Sostituisci "Viewport" con "Display" nelle righe che vanno dall'inizio fino alla riga che contiene "Action: (x=540, y=237)", compresa. Riporta solo queste righe e lascia invariato tutto il resto.

[Dati sui punti da cliccare]

»»

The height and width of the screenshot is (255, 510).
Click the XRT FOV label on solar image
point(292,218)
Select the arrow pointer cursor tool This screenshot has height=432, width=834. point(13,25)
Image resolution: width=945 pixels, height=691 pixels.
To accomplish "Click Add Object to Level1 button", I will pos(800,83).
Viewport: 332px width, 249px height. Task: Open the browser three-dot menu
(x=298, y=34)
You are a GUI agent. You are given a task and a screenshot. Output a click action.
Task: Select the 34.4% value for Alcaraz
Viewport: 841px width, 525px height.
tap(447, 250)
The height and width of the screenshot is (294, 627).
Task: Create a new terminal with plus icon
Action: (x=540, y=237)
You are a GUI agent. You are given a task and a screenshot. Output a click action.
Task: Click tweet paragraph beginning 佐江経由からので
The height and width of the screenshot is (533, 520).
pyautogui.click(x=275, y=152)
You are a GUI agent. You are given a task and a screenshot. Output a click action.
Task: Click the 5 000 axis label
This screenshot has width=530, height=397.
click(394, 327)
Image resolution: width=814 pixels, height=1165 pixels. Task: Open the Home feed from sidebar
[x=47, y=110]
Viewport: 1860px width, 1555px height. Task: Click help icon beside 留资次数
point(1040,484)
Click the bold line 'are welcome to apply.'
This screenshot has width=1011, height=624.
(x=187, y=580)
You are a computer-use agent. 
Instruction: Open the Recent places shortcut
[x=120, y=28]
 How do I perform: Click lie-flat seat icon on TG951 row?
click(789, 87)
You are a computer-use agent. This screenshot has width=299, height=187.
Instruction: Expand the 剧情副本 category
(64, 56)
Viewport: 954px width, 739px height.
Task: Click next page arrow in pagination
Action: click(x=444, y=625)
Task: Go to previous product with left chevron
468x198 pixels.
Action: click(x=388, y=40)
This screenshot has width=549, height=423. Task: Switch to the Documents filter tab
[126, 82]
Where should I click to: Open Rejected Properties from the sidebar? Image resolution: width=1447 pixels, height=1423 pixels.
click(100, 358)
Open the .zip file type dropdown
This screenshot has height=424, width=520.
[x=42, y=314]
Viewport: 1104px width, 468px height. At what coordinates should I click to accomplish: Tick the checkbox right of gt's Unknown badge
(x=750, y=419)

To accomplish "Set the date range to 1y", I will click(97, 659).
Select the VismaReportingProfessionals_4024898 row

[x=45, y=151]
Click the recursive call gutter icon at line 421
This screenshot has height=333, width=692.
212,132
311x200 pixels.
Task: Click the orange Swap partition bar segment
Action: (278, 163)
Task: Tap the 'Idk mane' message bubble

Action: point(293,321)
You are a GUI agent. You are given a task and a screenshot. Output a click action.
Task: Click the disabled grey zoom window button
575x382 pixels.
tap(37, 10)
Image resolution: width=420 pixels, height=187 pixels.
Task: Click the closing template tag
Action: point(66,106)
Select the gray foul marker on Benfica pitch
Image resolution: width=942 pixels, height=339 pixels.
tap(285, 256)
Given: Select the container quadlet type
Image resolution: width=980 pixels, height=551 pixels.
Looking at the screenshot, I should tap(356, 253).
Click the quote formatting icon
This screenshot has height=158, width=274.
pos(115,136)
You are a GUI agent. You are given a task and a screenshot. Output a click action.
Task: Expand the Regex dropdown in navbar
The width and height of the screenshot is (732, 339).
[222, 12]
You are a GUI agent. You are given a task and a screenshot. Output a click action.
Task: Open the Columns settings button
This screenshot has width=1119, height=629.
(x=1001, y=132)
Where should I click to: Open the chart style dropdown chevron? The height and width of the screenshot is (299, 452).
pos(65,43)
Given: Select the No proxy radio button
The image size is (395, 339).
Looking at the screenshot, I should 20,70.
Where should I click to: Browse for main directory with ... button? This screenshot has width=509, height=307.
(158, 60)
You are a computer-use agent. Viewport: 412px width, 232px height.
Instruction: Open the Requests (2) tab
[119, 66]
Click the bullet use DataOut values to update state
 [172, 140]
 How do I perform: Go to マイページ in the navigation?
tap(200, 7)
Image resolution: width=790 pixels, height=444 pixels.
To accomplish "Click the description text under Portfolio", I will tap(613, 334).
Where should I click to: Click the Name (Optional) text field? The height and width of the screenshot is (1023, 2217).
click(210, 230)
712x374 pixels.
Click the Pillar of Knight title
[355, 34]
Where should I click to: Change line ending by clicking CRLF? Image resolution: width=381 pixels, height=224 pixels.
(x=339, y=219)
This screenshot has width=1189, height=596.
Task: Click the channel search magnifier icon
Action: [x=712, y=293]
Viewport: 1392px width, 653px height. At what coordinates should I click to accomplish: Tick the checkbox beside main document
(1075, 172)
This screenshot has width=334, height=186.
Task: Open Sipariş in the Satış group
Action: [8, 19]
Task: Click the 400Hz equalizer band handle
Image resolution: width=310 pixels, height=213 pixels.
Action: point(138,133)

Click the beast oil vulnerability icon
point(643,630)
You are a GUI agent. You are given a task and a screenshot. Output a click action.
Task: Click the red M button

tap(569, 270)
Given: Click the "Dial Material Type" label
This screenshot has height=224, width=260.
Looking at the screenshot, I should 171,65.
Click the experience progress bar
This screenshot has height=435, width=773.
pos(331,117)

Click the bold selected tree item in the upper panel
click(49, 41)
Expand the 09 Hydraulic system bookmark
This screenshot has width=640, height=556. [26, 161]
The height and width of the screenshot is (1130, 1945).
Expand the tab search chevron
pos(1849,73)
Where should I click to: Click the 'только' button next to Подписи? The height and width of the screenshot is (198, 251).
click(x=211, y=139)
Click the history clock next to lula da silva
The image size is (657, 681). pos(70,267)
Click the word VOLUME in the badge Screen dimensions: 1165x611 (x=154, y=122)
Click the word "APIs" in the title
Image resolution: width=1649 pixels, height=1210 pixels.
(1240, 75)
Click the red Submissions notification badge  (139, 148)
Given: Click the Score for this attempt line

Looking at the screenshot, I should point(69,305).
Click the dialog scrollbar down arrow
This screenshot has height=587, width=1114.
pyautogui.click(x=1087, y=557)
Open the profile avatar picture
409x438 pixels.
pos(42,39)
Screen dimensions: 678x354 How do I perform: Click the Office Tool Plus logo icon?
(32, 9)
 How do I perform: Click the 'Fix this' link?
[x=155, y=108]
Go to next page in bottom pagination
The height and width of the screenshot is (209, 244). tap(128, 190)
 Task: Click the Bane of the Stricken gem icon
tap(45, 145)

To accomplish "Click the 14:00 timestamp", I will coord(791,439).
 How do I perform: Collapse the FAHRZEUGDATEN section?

««

## Soluzione proposta
The height and width of the screenshot is (255, 510).
Click the XRT FOV label on solar image
point(292,218)
Select the arrow pointer cursor tool This screenshot has height=432, width=834. point(13,25)
Image resolution: width=945 pixels, height=691 pixels.
To accomplish "Click Add Object to Level1 button", I will pos(800,83).
Display: 332px width, 249px height. Task: Open the browser three-dot menu
(x=298, y=34)
You are a GUI agent. You are given a task and a screenshot. Output a click action.
Task: Select the 34.4% value for Alcaraz
Display: 841px width, 525px height.
tap(447, 250)
The height and width of the screenshot is (294, 627).
Task: Create a new terminal with plus icon
Action: (x=540, y=237)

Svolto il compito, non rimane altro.